Writer/director Jacy Mairs doesn’t make the trailer park life look glamorous by any means in her exquisite feature debut, but in setting a coming-of-age tale there, she’s does find grace time and again as those around Stevie try to do their best by her even as they are largely consumed with difficult circumstances of their own. When people are hardened by their experience to keep their guard up, it is heartening to see a genuine friendship start to develop between Stevie, who has her whole life ahead of her, and Edie, who barely past high school looks as if she’s reached a dead end. The latter lusts after a beach life in California despite being not far from the coast herself in the Pacific Northwest, but that small distance in between seems to exist in every direction for her, making it easier to stay put and while she’s hardly changed, slamming down Pabst Blue Ribbons doesn’t look all that more advanced a form of entertainment than Stevie jumping on the trampoline next door with her brother’s friends, spraying them down with a hose, though to the 12-year-old’s eye, it looks like the mark of adulthood.

Yet Stevie isn’t entirely ready to be part of that world, and Mairs draws a compelling parallel between a part of society that is largely forgotten that the young woman is expected to grow up in and her looking for guidance when her mother is too busy keeping a roof over their head to be in her daughter’s life more, left adrift in two realms where spending time and energy searching for help can set one back even further. After catching the attention of the fickle generation just above her own around town when Edie starts to take her in, Stevie inevitably starts to feel more self-confident, but Mairs is careful to distinguish that from actual maturity and the film largely and wisely sidesteps a more well-worn path of the tween falling under the spell of bad influences to contemplate how she has to learn to have good judgment in a different way, bearing witness to a terrible event in which Edie is unconscious and it subsequently drives a wedge between their friendship when she can’t bear to tell her what happened while Edie remains in the dark about why they no longer speak.

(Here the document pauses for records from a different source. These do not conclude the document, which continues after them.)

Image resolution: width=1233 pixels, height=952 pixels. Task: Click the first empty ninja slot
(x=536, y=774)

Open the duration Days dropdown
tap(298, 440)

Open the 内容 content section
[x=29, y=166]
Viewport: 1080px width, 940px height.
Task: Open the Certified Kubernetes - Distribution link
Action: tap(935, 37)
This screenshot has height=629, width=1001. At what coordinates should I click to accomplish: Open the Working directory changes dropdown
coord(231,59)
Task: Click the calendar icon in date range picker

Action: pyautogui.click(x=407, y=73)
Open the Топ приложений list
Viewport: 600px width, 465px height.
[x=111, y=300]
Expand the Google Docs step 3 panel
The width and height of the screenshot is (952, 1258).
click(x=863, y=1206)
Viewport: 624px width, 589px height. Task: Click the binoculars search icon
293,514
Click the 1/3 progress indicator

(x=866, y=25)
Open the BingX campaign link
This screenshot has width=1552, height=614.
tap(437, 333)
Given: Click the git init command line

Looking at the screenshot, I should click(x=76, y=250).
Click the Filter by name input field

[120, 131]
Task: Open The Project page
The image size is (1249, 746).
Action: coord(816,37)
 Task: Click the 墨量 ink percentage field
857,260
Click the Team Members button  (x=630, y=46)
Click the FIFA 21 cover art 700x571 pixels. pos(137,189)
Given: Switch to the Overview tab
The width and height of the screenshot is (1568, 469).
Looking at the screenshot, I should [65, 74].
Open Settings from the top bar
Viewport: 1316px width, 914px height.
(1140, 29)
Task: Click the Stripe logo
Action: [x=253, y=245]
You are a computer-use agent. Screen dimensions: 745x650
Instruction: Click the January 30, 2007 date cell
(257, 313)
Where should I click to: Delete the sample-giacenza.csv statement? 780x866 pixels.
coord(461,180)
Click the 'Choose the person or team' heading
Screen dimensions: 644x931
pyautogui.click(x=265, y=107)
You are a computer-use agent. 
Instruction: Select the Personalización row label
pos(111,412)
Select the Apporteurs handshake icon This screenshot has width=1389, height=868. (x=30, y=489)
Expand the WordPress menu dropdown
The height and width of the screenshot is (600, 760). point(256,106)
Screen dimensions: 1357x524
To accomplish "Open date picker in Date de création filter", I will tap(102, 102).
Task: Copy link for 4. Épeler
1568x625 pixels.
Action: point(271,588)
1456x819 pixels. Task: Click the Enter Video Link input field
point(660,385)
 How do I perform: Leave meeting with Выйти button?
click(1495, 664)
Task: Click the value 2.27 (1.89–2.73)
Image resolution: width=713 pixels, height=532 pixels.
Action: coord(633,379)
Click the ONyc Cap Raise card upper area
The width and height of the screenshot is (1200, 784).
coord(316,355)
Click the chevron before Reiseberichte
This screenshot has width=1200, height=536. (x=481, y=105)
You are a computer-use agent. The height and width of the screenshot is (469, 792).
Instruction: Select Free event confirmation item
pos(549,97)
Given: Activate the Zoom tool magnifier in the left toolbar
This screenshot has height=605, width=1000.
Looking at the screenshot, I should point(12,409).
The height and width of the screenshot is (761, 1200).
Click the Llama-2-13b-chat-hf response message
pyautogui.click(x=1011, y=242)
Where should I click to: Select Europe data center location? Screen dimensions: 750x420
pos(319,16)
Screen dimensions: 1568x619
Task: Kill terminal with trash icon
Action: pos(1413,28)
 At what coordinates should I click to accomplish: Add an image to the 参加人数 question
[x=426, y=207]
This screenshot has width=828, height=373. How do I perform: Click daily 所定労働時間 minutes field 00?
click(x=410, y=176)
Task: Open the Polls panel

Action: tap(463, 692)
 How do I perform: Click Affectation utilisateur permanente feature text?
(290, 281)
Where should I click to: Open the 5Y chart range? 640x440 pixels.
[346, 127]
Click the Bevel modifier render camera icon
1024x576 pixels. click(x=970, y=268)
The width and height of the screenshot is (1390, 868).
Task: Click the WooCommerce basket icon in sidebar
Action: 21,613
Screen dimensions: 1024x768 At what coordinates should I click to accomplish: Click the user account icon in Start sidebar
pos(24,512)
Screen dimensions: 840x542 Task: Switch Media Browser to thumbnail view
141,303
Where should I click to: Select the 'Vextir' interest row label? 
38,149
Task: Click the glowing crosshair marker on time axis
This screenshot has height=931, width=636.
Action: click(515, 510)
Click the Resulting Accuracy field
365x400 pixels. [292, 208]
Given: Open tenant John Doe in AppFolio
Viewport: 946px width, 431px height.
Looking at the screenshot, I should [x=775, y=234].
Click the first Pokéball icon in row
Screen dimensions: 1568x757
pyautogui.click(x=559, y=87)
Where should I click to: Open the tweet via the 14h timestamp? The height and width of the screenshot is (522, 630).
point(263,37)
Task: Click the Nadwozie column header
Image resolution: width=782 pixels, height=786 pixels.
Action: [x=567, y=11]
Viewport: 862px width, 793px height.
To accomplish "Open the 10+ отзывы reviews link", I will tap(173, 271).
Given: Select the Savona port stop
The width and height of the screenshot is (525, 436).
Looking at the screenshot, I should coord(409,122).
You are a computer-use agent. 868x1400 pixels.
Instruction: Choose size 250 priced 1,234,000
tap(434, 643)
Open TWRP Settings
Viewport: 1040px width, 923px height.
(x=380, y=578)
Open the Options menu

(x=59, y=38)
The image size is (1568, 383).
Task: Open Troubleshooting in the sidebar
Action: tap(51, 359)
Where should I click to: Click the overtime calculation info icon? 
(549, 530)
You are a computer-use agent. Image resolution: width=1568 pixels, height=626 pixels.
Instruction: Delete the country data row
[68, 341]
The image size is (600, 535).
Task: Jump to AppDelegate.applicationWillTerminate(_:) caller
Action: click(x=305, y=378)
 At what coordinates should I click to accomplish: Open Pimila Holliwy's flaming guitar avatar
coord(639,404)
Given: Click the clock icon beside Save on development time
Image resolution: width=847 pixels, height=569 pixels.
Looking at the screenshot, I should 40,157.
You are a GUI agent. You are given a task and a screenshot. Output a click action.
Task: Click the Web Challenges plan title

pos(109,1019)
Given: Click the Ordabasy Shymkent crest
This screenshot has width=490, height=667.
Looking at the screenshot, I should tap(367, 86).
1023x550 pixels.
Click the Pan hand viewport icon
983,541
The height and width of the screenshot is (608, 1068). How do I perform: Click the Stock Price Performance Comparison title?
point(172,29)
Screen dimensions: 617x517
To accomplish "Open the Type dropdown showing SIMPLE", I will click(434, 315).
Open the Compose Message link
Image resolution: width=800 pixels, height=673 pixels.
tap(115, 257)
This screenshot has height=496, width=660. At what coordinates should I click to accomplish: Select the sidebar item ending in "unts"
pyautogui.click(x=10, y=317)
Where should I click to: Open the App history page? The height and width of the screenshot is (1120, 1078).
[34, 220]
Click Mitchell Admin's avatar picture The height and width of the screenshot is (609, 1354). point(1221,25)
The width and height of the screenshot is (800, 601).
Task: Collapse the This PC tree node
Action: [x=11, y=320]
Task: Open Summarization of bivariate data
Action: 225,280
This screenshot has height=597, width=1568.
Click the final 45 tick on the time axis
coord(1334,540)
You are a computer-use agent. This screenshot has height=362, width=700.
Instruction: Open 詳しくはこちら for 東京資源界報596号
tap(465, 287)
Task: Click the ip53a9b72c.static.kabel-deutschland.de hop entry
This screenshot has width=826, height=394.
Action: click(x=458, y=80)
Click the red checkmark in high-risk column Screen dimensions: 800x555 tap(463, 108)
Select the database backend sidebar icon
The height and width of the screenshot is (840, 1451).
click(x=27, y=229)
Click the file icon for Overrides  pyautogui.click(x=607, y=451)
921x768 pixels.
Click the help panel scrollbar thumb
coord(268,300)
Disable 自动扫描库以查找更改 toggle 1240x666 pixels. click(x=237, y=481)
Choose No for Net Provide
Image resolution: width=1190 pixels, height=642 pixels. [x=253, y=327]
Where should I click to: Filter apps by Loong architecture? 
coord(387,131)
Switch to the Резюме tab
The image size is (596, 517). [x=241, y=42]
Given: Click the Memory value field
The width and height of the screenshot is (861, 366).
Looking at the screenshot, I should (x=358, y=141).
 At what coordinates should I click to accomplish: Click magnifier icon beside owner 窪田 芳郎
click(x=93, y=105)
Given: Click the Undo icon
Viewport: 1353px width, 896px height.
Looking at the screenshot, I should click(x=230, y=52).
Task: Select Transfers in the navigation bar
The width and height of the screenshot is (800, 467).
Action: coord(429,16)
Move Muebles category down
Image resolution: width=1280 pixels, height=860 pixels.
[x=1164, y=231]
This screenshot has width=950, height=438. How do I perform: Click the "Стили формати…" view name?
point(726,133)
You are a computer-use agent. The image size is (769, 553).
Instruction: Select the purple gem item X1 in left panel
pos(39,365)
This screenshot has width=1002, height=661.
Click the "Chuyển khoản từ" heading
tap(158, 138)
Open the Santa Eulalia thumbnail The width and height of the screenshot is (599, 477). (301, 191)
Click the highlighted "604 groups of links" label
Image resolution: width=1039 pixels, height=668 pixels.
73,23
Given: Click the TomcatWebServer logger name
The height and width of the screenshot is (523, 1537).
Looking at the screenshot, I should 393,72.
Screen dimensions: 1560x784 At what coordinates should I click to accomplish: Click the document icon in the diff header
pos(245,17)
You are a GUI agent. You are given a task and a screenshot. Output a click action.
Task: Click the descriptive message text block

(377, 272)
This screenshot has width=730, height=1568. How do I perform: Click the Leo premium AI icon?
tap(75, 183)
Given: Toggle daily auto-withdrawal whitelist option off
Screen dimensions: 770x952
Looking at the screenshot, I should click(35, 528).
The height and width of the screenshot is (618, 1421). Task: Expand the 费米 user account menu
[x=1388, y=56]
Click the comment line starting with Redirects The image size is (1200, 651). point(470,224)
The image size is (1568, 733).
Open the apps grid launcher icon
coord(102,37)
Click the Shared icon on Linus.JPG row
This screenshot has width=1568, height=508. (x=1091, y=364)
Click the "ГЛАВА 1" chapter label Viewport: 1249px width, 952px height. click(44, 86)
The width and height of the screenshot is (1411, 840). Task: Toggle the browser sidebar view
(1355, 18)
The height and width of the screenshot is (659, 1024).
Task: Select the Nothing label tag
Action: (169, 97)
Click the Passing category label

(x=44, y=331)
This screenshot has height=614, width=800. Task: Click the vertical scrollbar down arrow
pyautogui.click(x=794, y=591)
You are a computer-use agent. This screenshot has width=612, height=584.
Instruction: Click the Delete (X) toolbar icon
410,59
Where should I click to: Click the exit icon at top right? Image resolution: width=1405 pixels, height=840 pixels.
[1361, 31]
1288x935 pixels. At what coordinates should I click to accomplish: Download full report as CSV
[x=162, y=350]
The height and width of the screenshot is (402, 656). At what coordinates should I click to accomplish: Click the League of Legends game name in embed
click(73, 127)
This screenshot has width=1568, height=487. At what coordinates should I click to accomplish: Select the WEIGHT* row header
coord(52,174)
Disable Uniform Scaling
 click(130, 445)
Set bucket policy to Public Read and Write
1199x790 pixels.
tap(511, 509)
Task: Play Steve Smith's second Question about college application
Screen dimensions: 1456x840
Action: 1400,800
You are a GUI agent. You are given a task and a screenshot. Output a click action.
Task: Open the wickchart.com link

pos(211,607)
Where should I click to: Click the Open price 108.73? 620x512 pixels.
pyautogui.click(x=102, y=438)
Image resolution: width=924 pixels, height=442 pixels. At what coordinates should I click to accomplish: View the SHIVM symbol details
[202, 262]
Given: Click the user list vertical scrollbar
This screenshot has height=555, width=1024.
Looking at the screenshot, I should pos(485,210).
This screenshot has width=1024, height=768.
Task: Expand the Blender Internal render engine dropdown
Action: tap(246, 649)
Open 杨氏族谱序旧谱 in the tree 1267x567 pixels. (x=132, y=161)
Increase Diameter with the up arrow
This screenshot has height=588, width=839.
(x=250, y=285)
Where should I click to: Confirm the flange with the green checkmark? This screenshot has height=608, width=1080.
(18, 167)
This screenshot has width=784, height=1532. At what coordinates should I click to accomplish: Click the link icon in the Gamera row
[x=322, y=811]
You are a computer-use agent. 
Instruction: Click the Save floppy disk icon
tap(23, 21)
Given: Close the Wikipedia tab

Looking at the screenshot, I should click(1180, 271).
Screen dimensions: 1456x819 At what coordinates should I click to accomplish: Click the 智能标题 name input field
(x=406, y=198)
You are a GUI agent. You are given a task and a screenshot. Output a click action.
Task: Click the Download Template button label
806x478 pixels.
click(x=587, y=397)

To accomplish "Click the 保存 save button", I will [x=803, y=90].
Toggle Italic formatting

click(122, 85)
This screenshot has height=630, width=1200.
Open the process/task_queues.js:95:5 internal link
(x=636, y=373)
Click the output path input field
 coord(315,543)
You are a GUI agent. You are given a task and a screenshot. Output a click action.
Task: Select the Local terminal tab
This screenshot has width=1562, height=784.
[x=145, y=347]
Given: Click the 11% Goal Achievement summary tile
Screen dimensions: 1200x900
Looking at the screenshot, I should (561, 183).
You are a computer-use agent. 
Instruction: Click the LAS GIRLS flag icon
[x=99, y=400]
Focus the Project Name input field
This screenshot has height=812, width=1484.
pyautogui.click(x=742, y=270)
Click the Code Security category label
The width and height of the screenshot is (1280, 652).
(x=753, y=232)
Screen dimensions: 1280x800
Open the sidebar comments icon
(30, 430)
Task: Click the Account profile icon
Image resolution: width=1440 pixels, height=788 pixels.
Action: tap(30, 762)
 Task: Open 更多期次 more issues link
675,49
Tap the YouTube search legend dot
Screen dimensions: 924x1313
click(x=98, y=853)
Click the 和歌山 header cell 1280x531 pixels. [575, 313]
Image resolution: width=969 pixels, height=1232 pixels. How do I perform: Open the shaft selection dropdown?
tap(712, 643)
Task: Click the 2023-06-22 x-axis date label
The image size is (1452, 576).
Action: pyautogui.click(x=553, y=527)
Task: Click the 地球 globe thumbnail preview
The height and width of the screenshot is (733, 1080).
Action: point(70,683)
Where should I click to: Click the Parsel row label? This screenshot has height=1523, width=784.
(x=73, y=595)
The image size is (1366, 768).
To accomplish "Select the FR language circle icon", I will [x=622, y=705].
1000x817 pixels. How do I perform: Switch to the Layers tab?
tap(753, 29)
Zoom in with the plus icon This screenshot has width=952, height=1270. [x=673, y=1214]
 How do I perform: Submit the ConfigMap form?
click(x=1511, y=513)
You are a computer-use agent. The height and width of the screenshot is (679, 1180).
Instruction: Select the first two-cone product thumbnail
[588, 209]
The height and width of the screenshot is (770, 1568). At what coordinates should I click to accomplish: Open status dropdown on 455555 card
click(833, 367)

There’s an instant credibility to “Trash Baby” when it is remarkably well-cast and the attention to detail in Nathan Pacyna’s production design makes Stevie’s home and the other places she frequents all show off their history in what’s piled up over the years. But the depth of that authenticity only continues to breathe life into the drama when it shows up in the nuance that Mairs brings to the story itself, avoiding any grim depiction of life on the margins when uncertainty about everything becomes internalized and people push through the best they can. Kevin Michaluk’s sun-kissed cinematography serves a dual purpose in keeping the mood light while also tapping into the feeling of a place where no one notices the passage of time, a quality that adequately papers over the film’s slight logical lapses in terms of what Stevie was and wasn’t conscious when she was younger, perhaps getting to know Edie better only now, but appearing to have no knowledge of her past whatsoever despite being less than 50 feet away. However, the comings and goings that may not register much amongst those living in destitution resonate strongly here and while the film captures a restless moment, it isn’t one an audience will want to leave.

“Trash Baby” does not yet have U.S. distribution. It will next screen as part of the Portland Panorama Film Festival on April 20th.